“Nuclear waste” storage facility returned from overseas passed regulatory standards August 26, 12:40

Regarding the facility located in Aomori Prefecture, which temporarily stores high-level radioactive waste from nuclear power plants returned from overseas, the Nuclear Regulation Authority has compiled an examination document showing that it has passed the regulatory standards. The business operator, Nippon Nuclear Fuel, plans to resume accepting waste from overseas after completing necessary construction work.

The “High-level radioactive waste storage management center” in Rokkasho-mura, Aomori Prefecture, is a high-level radioactive waste produced after consigning and processing nuclear fuel that has been used up at domestic nuclear power plants overseas, so-called “nuclear waste”. It is a facility for temporarily storing.
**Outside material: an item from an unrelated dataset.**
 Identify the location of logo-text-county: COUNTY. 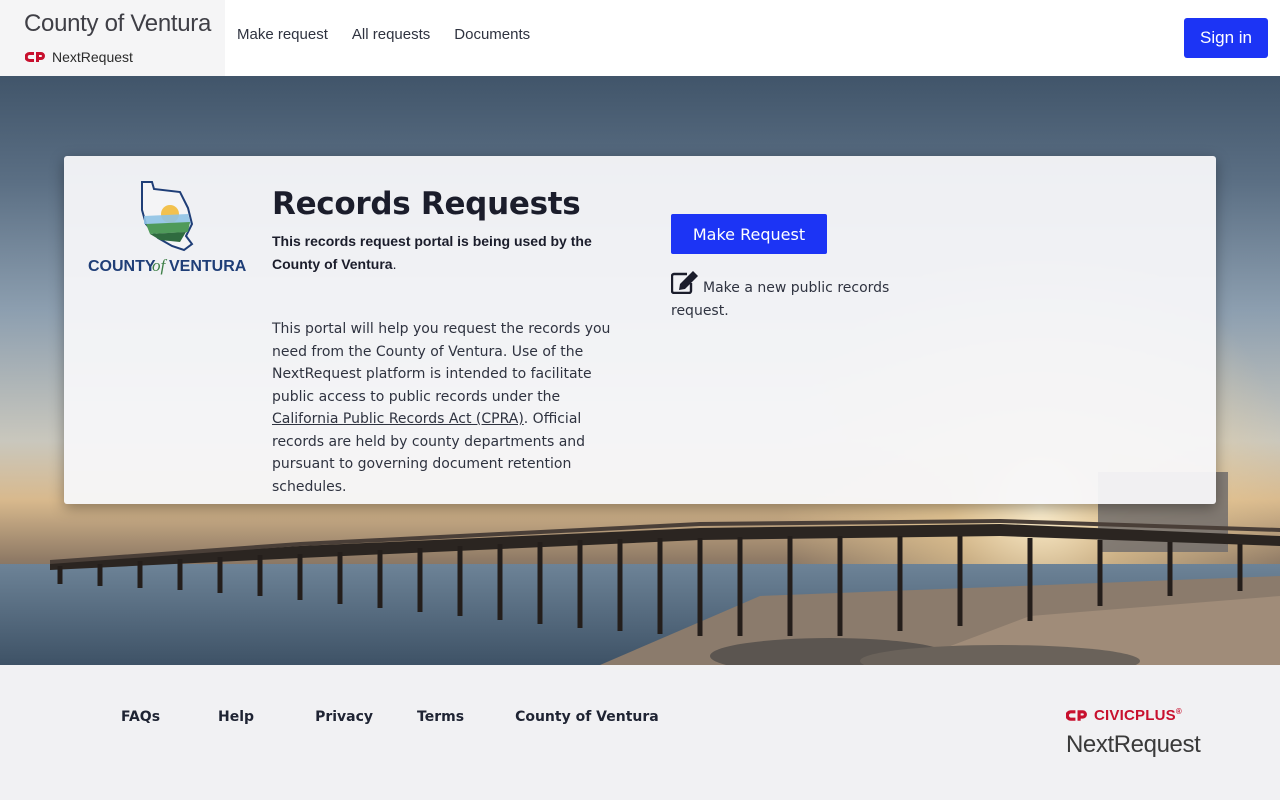
(122, 266).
We have been operating it since 1995, but after the Fukushima nuclear accident, we suspended the operation and were inspected to see if it complies with the newly created regulatory standards.

Among them, Japan Nuclear Fuel Co., Ltd., as well as the spent nuclear fuel reprocessing plant on the same site, showed measures such as raising the assumption of earthquake shaking, and the Regulatory Committee set new regulatory standards at the meeting on the 26th. We have unanimously compiled a certificate showing that you have passed.

In response, Japan Nuclear Fuel plans to resume accepting high-level radioactive waste from overseas, which has been suspended after completing necessary construction work.

High-level radioactive waste generated in Japan is temporarily stored at the facility of a reprocessing plant on the same site.

The government will eventually bury these high-level radioactive wastes in a repository that will be created deep underground, but no candidate site has been decided, and temporary storage continues.